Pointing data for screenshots
<<<<
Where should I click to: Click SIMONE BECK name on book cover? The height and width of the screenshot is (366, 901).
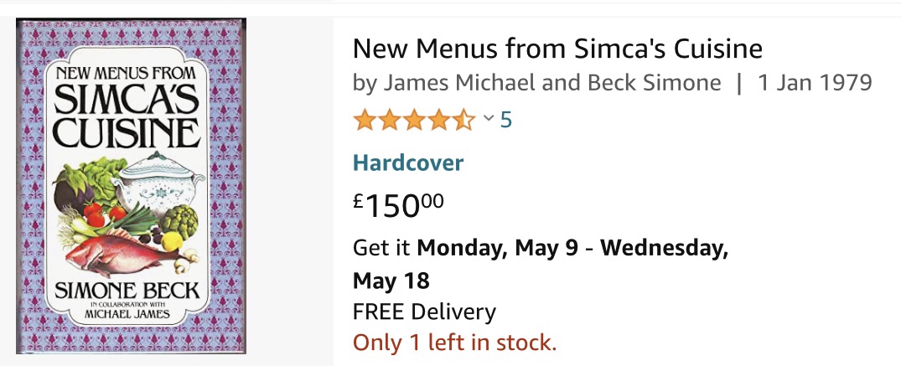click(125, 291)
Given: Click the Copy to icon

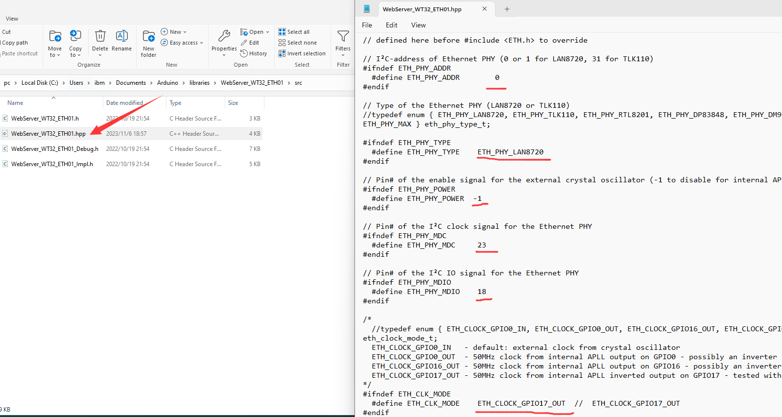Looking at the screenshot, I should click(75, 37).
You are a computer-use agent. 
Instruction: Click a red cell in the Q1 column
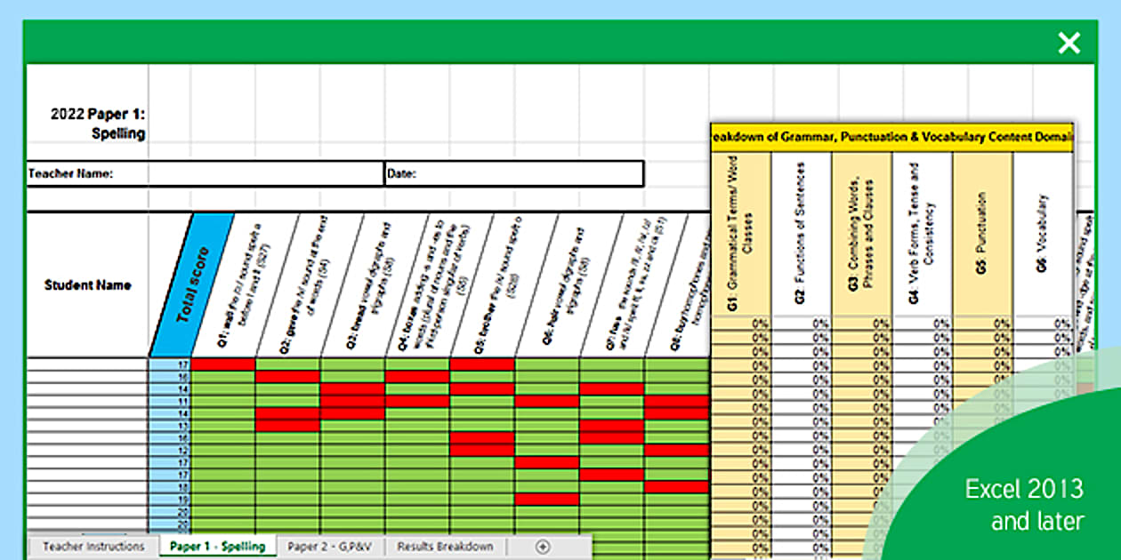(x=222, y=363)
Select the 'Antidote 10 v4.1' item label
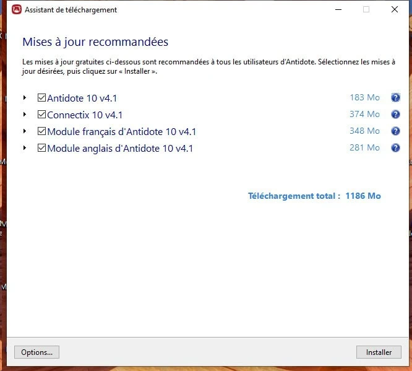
>>>>
*THE PROBLEM*:
Reproduce every line of the material above word for word, leaving the pictures out of your answer.

*RESPONSE FOR THIS EXERCISE*:
Where should I click to: Click SIMONE BECK name on book cover? The height and width of the screenshot is (366, 901).
click(125, 291)
Given: Click the Copy to icon

Looking at the screenshot, I should click(75, 37).
You are a computer-use agent. 
Instruction: Click a red cell in the Q1 column
(x=222, y=363)
Select the 'Antidote 10 v4.1' item label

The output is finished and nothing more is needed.